Try it | The records below are to be quoted in full; please keep every word exact.

Dataset |

——

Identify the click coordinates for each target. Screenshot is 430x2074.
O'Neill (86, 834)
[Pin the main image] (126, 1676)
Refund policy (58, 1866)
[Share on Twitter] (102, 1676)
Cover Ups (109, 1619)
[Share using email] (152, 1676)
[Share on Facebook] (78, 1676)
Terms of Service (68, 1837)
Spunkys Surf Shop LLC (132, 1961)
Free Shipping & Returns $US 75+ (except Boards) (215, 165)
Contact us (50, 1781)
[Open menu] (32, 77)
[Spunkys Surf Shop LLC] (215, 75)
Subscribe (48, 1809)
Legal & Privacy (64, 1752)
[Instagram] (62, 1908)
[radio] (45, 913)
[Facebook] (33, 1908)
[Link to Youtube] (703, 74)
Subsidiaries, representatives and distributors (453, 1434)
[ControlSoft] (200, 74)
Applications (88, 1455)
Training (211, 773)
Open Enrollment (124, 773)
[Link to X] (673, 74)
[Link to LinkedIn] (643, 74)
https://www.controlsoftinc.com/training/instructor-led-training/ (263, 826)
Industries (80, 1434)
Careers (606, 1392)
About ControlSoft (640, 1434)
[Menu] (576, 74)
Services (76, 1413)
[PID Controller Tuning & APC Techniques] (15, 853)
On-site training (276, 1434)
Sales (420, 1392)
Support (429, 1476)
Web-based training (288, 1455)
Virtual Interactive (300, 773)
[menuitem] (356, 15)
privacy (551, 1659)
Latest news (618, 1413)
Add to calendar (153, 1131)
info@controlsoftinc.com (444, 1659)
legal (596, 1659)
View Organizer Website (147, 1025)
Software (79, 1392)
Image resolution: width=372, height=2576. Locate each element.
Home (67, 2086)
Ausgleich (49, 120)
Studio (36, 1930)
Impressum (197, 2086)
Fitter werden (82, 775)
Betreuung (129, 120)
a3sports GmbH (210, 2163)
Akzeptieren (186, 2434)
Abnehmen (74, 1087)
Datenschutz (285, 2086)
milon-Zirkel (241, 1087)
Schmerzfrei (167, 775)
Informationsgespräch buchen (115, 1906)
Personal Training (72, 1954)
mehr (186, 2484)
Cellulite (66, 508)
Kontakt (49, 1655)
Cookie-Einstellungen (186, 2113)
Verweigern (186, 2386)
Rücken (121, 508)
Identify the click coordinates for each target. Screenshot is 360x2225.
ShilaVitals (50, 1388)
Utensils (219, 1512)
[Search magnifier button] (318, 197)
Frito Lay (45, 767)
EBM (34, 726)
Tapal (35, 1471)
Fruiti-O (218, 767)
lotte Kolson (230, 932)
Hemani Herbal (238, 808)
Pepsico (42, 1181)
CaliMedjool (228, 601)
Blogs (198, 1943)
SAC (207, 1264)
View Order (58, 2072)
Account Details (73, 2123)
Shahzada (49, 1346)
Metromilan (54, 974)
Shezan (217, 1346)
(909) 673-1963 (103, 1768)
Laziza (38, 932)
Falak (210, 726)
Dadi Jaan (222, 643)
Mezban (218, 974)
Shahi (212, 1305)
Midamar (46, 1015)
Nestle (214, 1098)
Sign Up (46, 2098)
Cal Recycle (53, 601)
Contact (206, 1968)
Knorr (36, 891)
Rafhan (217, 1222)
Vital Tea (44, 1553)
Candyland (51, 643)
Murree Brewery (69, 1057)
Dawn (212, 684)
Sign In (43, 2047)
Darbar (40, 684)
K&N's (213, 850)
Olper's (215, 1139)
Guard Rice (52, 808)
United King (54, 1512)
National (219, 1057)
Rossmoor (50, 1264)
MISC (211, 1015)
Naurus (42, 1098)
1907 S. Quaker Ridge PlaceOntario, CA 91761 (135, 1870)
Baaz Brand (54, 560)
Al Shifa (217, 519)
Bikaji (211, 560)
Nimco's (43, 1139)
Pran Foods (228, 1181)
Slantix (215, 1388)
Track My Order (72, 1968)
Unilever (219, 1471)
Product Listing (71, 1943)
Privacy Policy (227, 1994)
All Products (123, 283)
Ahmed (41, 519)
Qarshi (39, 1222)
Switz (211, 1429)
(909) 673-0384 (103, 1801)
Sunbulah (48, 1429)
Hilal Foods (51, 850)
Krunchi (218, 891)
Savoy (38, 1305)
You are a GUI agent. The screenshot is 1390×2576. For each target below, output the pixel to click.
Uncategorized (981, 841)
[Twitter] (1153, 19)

——

Your solution |
Identify the click coordinates for each target. Screenshot is 430x2074.
O'Neill (86, 834)
[Pin the main image] (126, 1676)
Refund policy (58, 1866)
[Share on Twitter] (102, 1676)
Cover Ups (109, 1619)
[Share using email] (152, 1676)
[Share on Facebook] (78, 1676)
Terms of Service (68, 1837)
Spunkys Surf Shop LLC (132, 1961)
Free Shipping & Returns $US 75+ (except Boards) (215, 165)
Contact us (50, 1781)
[Open menu] (32, 77)
[Spunkys Surf Shop LLC] (215, 75)
Subscribe (48, 1809)
Legal & Privacy (64, 1752)
[Instagram] (62, 1908)
[radio] (45, 913)
[Facebook] (33, 1908)
[Link to Youtube] (703, 74)
Subsidiaries, representatives and distributors (453, 1434)
[ControlSoft] (200, 74)
Applications (88, 1455)
Training (211, 773)
Open Enrollment (124, 773)
[Link to X] (673, 74)
[Link to LinkedIn] (643, 74)
https://www.controlsoftinc.com/training/instructor-led-training/ (263, 826)
Industries (80, 1434)
Careers (606, 1392)
About ControlSoft (640, 1434)
[Menu] (576, 74)
Services (76, 1413)
[PID Controller Tuning & APC Techniques] (15, 853)
On-site training (276, 1434)
Sales (420, 1392)
Support (429, 1476)
Web-based training (288, 1455)
Virtual Interactive (300, 773)
[menuitem] (356, 15)
privacy (551, 1659)
Latest news (618, 1413)
Add to calendar (153, 1131)
info@controlsoftinc.com (444, 1659)
legal (596, 1659)
View Organizer Website (147, 1025)
Software (79, 1392)
Image resolution: width=372, height=2576. Locate each element.
Home (67, 2086)
Ausgleich (49, 120)
Studio (36, 1930)
Impressum (197, 2086)
Fitter werden (82, 775)
Betreuung (129, 120)
a3sports GmbH (210, 2163)
Akzeptieren (186, 2434)
Abnehmen (74, 1087)
Datenschutz (285, 2086)
milon-Zirkel (241, 1087)
Schmerzfrei (167, 775)
Informationsgespräch buchen (115, 1906)
Personal Training (72, 1954)
mehr (186, 2484)
Cellulite (66, 508)
Kontakt (49, 1655)
Cookie-Einstellungen (186, 2113)
Verweigern (186, 2386)
Rücken (121, 508)
Identify the click coordinates for each target. Screenshot is 360x2225.
ShilaVitals (50, 1388)
Utensils (219, 1512)
[Search magnifier button] (318, 197)
Frito Lay (45, 767)
EBM (34, 726)
Tapal (35, 1471)
Fruiti-O (218, 767)
lotte Kolson (230, 932)
Hemani Herbal (238, 808)
Pepsico (42, 1181)
CaliMedjool (228, 601)
Blogs (198, 1943)
SAC (207, 1264)
View Order (58, 2072)
Account Details (73, 2123)
Shahzada (49, 1346)
Metromilan (54, 974)
Shezan (217, 1346)
(909) 673-1963 (103, 1768)
Laziza (38, 932)
Falak (210, 726)
Dadi Jaan (222, 643)
Mezban (218, 974)
Shahi (212, 1305)
Midamar (46, 1015)
Nestle (214, 1098)
Sign Up (46, 2098)
Cal Recycle (53, 601)
Contact (206, 1968)
Knorr (36, 891)
Rafhan (217, 1222)
Vital Tea (44, 1553)
Candyland (51, 643)
Murree Brewery (69, 1057)
Dawn (212, 684)
Sign In (43, 2047)
Darbar (40, 684)
K&N's (213, 850)
Olper's (215, 1139)
Guard Rice (52, 808)
United King (54, 1512)
National (219, 1057)
Rossmoor (50, 1264)
MISC (211, 1015)
Naurus (42, 1098)
1907 S. Quaker Ridge PlaceOntario, CA 91761 (135, 1870)
Baaz Brand (54, 560)
Al Shifa (217, 519)
Bikaji (211, 560)
Nimco's (43, 1139)
Pran Foods (228, 1181)
Slantix (215, 1388)
Track My Order (72, 1968)
Unilever (219, 1471)
Product Listing (71, 1943)
Privacy Policy (227, 1994)
All Products (123, 283)
Ahmed (41, 519)
Qarshi (39, 1222)
Switz (211, 1429)
(909) 673-0384 (103, 1801)
Sunbulah (48, 1429)
Hilal Foods (51, 850)
Krunchi (218, 891)
Savoy (38, 1305)
You are a GUI agent. The screenshot is 1390×2576. For each target below, output the pixel to click.
Uncategorized (981, 841)
[Twitter] (1153, 19)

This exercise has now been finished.